◆ Supplied material:
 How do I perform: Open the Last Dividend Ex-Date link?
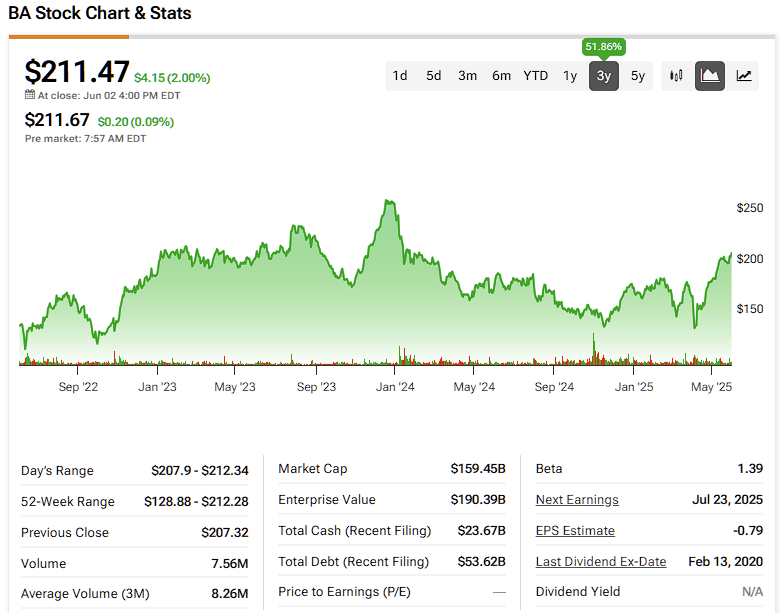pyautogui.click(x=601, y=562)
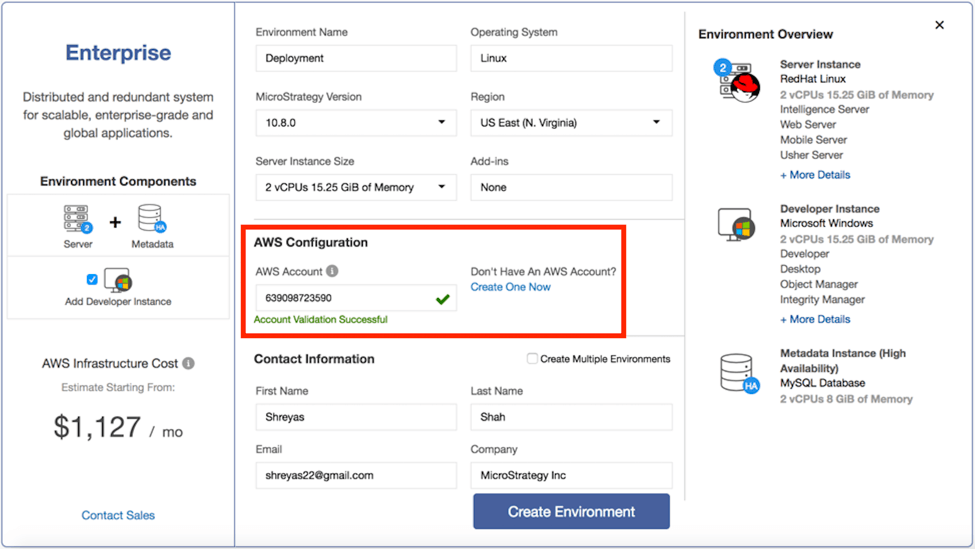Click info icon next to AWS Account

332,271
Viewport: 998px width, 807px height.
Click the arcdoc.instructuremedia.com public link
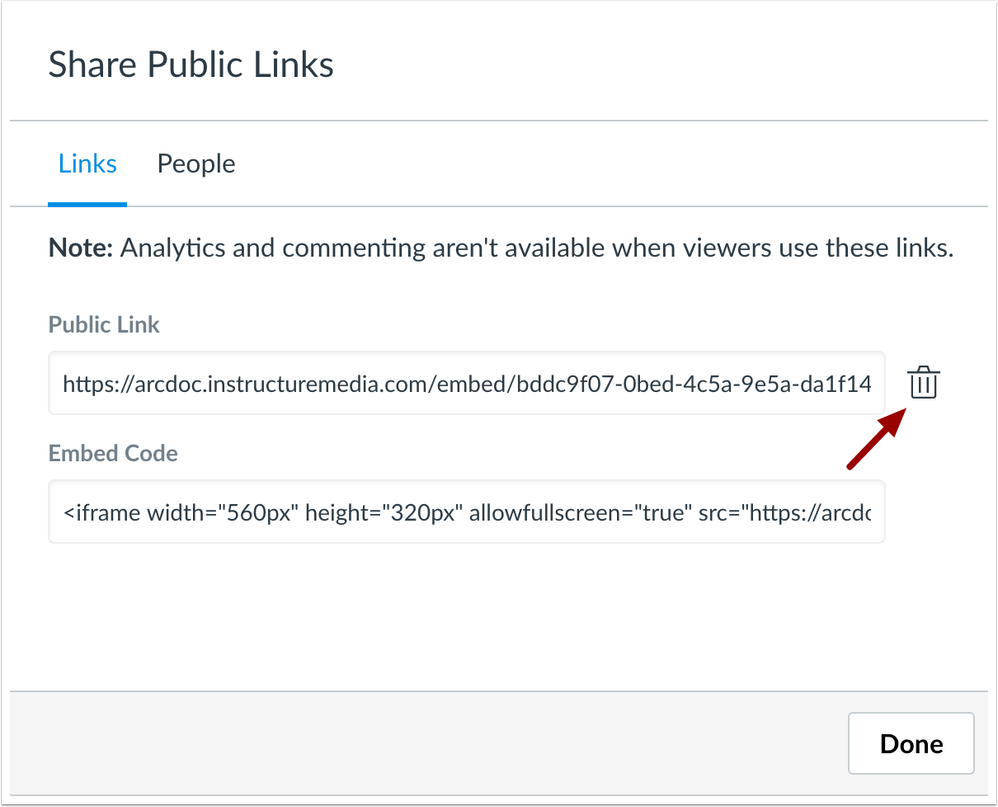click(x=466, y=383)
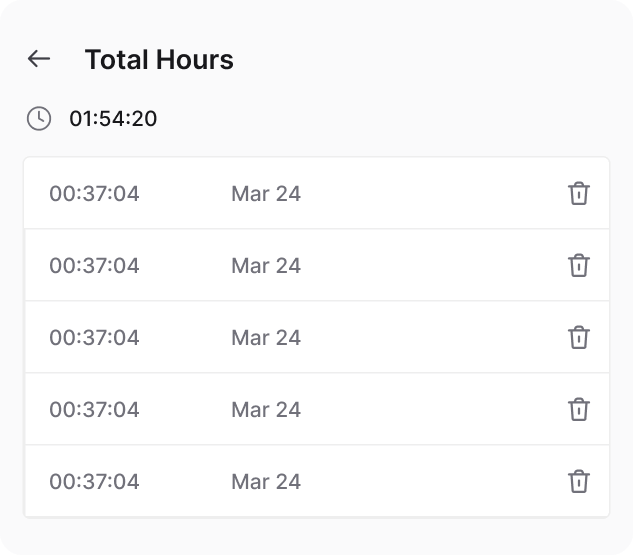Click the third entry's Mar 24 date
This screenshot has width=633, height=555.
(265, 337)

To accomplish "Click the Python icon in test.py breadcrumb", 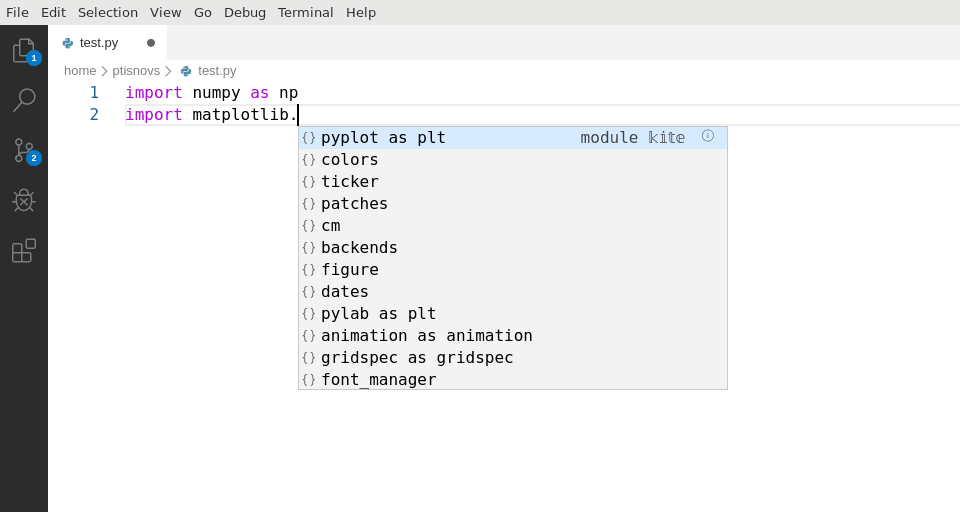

◆ Task item:
Every line of the listing above is to be set down verbatim, without the pictures.

◆ Exercise response:
 How do I perform: Open the Last Dividend Ex-Date link?
pyautogui.click(x=601, y=562)
Click info icon next to AWS Account

332,271
Viewport: 998px width, 807px height.
Click the arcdoc.instructuremedia.com public link
click(x=466, y=383)
Click the third entry's Mar 24 date
This screenshot has width=633, height=555.
(265, 337)

To accomplish "Click the Python icon in test.py breadcrumb", 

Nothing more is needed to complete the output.